WHAT YOU WILL DO: Each record has to be repeated exactly as given.

(Beginning of DATA PROVIDED)

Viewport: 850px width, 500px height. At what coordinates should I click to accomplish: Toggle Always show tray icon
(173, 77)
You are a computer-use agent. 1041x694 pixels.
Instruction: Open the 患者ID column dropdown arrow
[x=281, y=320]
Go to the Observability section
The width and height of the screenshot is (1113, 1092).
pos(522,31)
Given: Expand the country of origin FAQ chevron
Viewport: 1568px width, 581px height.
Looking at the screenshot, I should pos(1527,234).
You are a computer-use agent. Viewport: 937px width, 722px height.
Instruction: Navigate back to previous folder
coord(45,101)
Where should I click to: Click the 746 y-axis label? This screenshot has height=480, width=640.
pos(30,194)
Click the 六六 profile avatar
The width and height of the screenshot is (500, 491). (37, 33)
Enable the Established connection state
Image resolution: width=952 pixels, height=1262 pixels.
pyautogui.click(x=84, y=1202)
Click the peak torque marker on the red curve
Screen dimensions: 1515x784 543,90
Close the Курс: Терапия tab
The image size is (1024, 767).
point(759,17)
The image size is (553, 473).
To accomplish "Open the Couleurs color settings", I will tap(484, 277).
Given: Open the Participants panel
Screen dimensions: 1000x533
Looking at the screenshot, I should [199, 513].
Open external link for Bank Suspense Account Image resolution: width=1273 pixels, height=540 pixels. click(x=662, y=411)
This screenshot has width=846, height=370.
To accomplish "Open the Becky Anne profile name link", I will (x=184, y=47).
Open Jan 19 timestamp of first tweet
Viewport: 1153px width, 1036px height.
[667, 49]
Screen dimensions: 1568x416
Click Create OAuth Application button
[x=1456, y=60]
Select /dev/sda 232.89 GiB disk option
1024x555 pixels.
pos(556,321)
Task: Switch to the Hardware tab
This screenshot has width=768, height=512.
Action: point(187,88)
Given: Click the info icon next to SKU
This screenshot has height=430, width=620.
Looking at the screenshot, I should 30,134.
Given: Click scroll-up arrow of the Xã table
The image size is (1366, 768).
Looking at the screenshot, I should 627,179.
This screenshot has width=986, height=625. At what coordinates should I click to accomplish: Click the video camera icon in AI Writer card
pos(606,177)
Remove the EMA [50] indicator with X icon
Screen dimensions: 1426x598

(End of DATA PROVIDED)

TASK ANSWER:
Viewport: 850px width, 500px height. At what coordinates should I click to accomplish: Toggle Always show tray icon
(173, 77)
You are a computer-use agent. 1041x694 pixels.
Instruction: Open the 患者ID column dropdown arrow
[x=281, y=320]
Go to the Observability section
The width and height of the screenshot is (1113, 1092).
pos(522,31)
Given: Expand the country of origin FAQ chevron
Viewport: 1568px width, 581px height.
Looking at the screenshot, I should pos(1527,234).
You are a computer-use agent. Viewport: 937px width, 722px height.
Instruction: Navigate back to previous folder
coord(45,101)
Where should I click to: Click the 746 y-axis label? This screenshot has height=480, width=640.
pos(30,194)
Click the 六六 profile avatar
The width and height of the screenshot is (500, 491). (37, 33)
Enable the Established connection state
Image resolution: width=952 pixels, height=1262 pixels.
pyautogui.click(x=84, y=1202)
Click the peak torque marker on the red curve
Screen dimensions: 1515x784 543,90
Close the Курс: Терапия tab
The image size is (1024, 767).
point(759,17)
The image size is (553, 473).
To accomplish "Open the Couleurs color settings", I will tap(484, 277).
Given: Open the Participants panel
Screen dimensions: 1000x533
Looking at the screenshot, I should [199, 513].
Open external link for Bank Suspense Account Image resolution: width=1273 pixels, height=540 pixels. click(x=662, y=411)
This screenshot has width=846, height=370.
To accomplish "Open the Becky Anne profile name link", I will (x=184, y=47).
Open Jan 19 timestamp of first tweet
Viewport: 1153px width, 1036px height.
[667, 49]
Screen dimensions: 1568x416
Click Create OAuth Application button
[x=1456, y=60]
Select /dev/sda 232.89 GiB disk option
1024x555 pixels.
pos(556,321)
Task: Switch to the Hardware tab
This screenshot has width=768, height=512.
Action: point(187,88)
Given: Click the info icon next to SKU
This screenshot has height=430, width=620.
Looking at the screenshot, I should 30,134.
Given: Click scroll-up arrow of the Xã table
The image size is (1366, 768).
Looking at the screenshot, I should 627,179.
This screenshot has width=986, height=625. At what coordinates should I click to accomplish: Click the video camera icon in AI Writer card
pos(606,177)
Remove the EMA [50] indicator with X icon
Screen dimensions: 1426x598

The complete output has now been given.